No precise stack roots, neither in generated nor C++ code

Compare to V8’s Handle<> in C++, stack maps in generated code

Stack roots conservative: integers that happen to hold addresses of objects treated as object graph edges

(Cheaper implementation strategy, can eliminate some bugs)

Specifically in JavaScriptCore, the JavaScript engine of WebKit and the Safari browser, we have a problem. JavaScriptCore uses a technique known as "conservative root-finding": it just iterates over the words in a thread's stack to see if any of those words might reference an object on the heap. If they do, JSC conservatively assumes that it is indeed a reference, and keeps that object live.

Of course a given word on the stack could just be an integer which happens to be an object's address. In that case we would hold on to too much data, but that's not so terrible.

Conservative root-finding is again one of those things that GC nerds like to make fun of, but the pendulum seems to be swinging back its way; perhaps another article on that some other day.

JavaScriptCore

Automatic memory management eliminates use-after-free...

...except when combined with manual memory management

Prevent type confusion due to reuse of memory for object of different shape

addrof/fakeobj primitives: phrack.org/issues/70/3.html

Type-segregated heaps

No evacuation: no generational GC?

The other thing about JSC is that it is constantly under attack by malicious web sites, and that any bug in it is a step towards hackers taking over your phone. Besides bugs inside JSC, there are bugs also in the objects exposed to JavaScript from the web UI. Although use-after-free bugs are impossible with a fully traceable object graph, references to and from DOM objects might not be traceable by the collector, instead referencing GC-managed objects by reference counting or weak references or even manual memory management. Bugs in these interfaces are a source of exploitable vulnerabilities.

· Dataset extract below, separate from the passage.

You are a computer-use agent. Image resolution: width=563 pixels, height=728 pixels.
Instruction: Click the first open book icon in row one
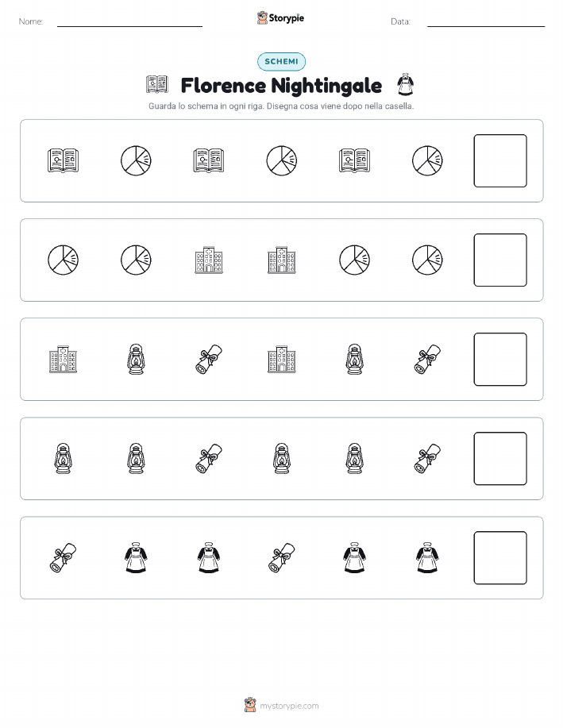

In brief, there seems to be a decent case for trying to mitigate use-after-free bugs. Beyond the nuclear option of not freeing, one step we could take would be to avoid re-using memory between objects of different shapes. So you have a heap for objects with 3 fields, another objects with 4 fields, and so on.

But it would seem that this mitigation is at least somewhat incompatible with the usual strategy of generational collection, where we use a semi-space nursery. The nursery memory gets re-used all the time for all kinds of objects. So does that rule out generational collection?

Sticky mark bit algorithm

collect(is_major=false):
  if is_major: flip()
  mark(is_major)
  sweep()
  if freelist is empty:
    if is_major: abort
    collect(true)

mark(is_major):
  worklist := []
  if not is_major:
    worklist += remembered_set
    remembered_set := []
  ...

Turns out, you can generationally partition a mark-sweep heap.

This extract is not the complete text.